Data items:
---------------
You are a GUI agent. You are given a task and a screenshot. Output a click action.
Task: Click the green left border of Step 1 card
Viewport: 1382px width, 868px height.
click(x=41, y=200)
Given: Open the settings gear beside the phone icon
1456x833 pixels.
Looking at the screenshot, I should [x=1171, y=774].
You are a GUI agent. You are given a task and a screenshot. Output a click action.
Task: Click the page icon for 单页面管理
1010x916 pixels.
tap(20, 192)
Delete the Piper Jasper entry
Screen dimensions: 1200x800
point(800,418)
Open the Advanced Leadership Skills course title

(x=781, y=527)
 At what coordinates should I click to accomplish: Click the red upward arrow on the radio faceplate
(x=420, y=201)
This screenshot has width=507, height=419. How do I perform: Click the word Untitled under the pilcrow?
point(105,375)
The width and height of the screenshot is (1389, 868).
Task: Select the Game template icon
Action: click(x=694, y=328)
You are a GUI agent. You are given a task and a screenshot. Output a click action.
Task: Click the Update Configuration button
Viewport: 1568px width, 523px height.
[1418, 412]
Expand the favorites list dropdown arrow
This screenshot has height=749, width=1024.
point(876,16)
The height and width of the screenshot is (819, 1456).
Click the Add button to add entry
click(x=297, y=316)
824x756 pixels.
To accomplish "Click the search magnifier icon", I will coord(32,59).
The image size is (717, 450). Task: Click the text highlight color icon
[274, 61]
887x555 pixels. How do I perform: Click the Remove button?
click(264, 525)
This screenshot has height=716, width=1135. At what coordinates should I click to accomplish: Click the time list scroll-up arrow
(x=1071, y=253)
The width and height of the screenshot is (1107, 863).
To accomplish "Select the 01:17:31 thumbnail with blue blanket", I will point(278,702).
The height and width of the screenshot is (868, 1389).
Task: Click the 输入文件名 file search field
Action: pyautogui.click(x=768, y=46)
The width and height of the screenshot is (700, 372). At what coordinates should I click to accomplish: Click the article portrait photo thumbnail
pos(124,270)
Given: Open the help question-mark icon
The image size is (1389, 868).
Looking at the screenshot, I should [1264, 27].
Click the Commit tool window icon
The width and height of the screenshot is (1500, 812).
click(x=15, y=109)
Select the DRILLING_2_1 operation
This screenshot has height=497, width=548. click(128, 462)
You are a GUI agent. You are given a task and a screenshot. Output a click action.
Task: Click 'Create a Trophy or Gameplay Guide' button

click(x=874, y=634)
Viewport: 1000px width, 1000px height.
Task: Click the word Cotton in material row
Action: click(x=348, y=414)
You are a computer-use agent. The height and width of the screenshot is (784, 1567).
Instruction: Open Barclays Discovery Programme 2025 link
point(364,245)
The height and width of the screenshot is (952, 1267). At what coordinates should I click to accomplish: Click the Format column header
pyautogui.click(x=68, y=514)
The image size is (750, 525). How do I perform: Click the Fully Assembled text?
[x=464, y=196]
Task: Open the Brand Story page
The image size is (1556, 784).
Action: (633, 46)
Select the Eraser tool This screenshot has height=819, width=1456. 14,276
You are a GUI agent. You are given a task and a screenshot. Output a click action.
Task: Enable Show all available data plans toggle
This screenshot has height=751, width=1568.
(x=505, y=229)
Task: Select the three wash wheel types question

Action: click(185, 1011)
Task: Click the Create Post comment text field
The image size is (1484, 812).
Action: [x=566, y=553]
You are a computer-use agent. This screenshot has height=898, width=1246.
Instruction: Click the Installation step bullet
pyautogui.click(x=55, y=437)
---------------
▶ OBJECTIVE:
Copy the data again, from the line containing "Select the Eraser" through the end of the data, with the requests included. Multiply every coordinate in the answers by 0.55 and round each result to a whole number, rounding halves up.

▶ ANSWER TO THIS TASK:
Select the Eraser tool This screenshot has height=819, width=1456. 8,152
You are a GUI agent. You are given a task and a screenshot. Output a click action.
Task: Enable Show all available data plans toggle
This screenshot has height=751, width=1568.
(x=278, y=126)
Task: Select the three wash wheel types question

Action: click(102, 556)
Task: Click the Create Post comment text field
The image size is (1484, 812).
Action: [x=311, y=304]
You are a computer-use agent. This screenshot has height=898, width=1246.
Instruction: Click the Installation step bullet
pyautogui.click(x=30, y=240)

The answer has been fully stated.